Follow-up: Can you solve it without using an extra space (i.e., $O(1)$ memory)?

Intuition

The problem involves constructing a new array from a given permutation of integers. The primary task is to use each index of the array to map to another index in the same array and fetch the value at that mapped index. This type of problem requires understanding the permutation nature of the array, leveraging its zero-based indexing, and forming a new array using the specified transformation rule.

Approach

To solve this problem, we will take advantage of the permutation properties of the input array nums. Since nums is a zero-based permutation, each element nums[i] is a distinct integer ranging from 0 to nums.length - 1. Given this property, we are guaranteed that there will be no out-of-bound errors or duplicate entries.

1. Initialization: First, we determine the length of the input array nums. We then initialize an empty array result of the same length to store the transformed values.

2. Transformation Rule: We iterate over each index i in the array nums. For each index i, we set result[i] to nums[nums[i]]. This operation effectively uses the current element nums[i] as an index to fetch the value from nums, creating a new sequence in the result array.

3. Result Compilation: After populating the result array by iterating over all indices, we return result as the final output.

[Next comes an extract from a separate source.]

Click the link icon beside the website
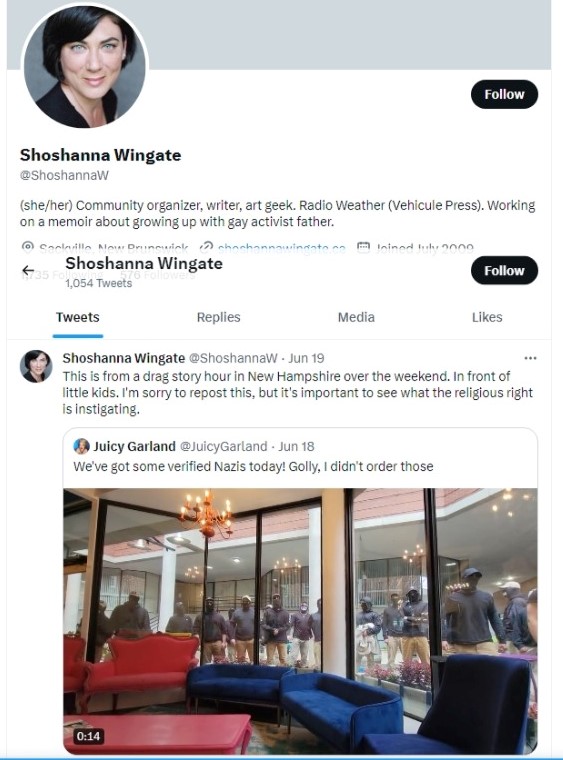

This approach transforms the array in $O(n)$ time complexity, where $n$ is the length of the array, as it involves a single pass through the array to compute the result. The algorithm also uses $O(n)$ space to store the resultant array. Given the constraints, this approach is efficient and straightforward, utilizing the specific nature of permutations to carry out the transformation.

Code

C++

class Solution {
public:
    // Function to build a rearranged array based on given permutation rule
    vector<int> buildArray(vector<int>& nums) {
        int length = nums.size();  // Get the length of the nums array
        vector<int> result(length); // Initialize the result array with the same length

        // Iterate through each element in nums to build the result array
        for (int i = 0; i < length; i++) {
            result[i] = nums[nums[i]]; // Set each element to nums[nums[i]]
        }

        return result; // Return the constructed array
    }
};

Python

class Solution:
    # Function to build a rearranged array based on given permutation rule
    def buildArray(self, nums):
        length = len(nums)  # Get the length of the nums array
        result = [0] * length  # Initialize the result array with the same length

        # Iterate through each element in nums to build the result array
        for i in range(length):
            result[i] = nums[nums[i]]  # Set each element to nums[nums[i]]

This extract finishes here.